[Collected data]
= Beginning of Section =

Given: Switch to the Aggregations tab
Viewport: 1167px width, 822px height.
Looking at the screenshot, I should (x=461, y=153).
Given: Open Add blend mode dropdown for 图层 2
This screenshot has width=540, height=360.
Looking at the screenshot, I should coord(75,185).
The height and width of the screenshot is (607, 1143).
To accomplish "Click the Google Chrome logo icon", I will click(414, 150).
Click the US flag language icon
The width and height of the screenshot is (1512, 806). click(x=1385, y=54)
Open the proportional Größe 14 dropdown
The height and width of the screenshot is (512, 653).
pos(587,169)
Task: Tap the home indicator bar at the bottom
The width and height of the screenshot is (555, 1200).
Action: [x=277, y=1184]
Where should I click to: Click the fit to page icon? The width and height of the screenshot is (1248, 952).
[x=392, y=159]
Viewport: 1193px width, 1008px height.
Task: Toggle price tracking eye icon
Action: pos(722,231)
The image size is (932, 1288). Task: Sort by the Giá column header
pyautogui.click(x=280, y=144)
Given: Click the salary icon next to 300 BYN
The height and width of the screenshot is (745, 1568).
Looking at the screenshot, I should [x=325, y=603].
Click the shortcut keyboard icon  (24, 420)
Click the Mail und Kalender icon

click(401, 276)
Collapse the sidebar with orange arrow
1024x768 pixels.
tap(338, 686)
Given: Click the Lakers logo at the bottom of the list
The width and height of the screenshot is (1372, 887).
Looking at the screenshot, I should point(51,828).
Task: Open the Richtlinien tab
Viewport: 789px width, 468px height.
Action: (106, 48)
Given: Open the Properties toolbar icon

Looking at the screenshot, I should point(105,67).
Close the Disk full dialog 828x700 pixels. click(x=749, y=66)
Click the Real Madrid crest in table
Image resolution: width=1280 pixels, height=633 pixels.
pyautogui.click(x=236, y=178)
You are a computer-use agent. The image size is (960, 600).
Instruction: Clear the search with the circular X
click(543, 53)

= End of Section =

Retype the entries exactly, including every line.

Given: Switch to the Aggregations tab
Viewport: 1167px width, 822px height.
Looking at the screenshot, I should (x=461, y=153).
Given: Open Add blend mode dropdown for 图层 2
This screenshot has width=540, height=360.
Looking at the screenshot, I should coord(75,185).
The height and width of the screenshot is (607, 1143).
To accomplish "Click the Google Chrome logo icon", I will click(414, 150).
Click the US flag language icon
The width and height of the screenshot is (1512, 806). click(x=1385, y=54)
Open the proportional Größe 14 dropdown
The height and width of the screenshot is (512, 653).
pos(587,169)
Task: Tap the home indicator bar at the bottom
The width and height of the screenshot is (555, 1200).
Action: [x=277, y=1184]
Where should I click to: Click the fit to page icon? The width and height of the screenshot is (1248, 952).
[x=392, y=159]
Viewport: 1193px width, 1008px height.
Task: Toggle price tracking eye icon
Action: pos(722,231)
The image size is (932, 1288). Task: Sort by the Giá column header
pyautogui.click(x=280, y=144)
Given: Click the salary icon next to 300 BYN
The height and width of the screenshot is (745, 1568).
Looking at the screenshot, I should [x=325, y=603].
Click the shortcut keyboard icon  (24, 420)
Click the Mail und Kalender icon

click(401, 276)
Collapse the sidebar with orange arrow
1024x768 pixels.
tap(338, 686)
Given: Click the Lakers logo at the bottom of the list
The width and height of the screenshot is (1372, 887).
Looking at the screenshot, I should point(51,828).
Task: Open the Richtlinien tab
Viewport: 789px width, 468px height.
Action: (106, 48)
Given: Open the Properties toolbar icon

Looking at the screenshot, I should point(105,67).
Close the Disk full dialog 828x700 pixels. click(x=749, y=66)
Click the Real Madrid crest in table
Image resolution: width=1280 pixels, height=633 pixels.
pyautogui.click(x=236, y=178)
You are a computer-use agent. The image size is (960, 600).
Instruction: Clear the search with the circular X
click(543, 53)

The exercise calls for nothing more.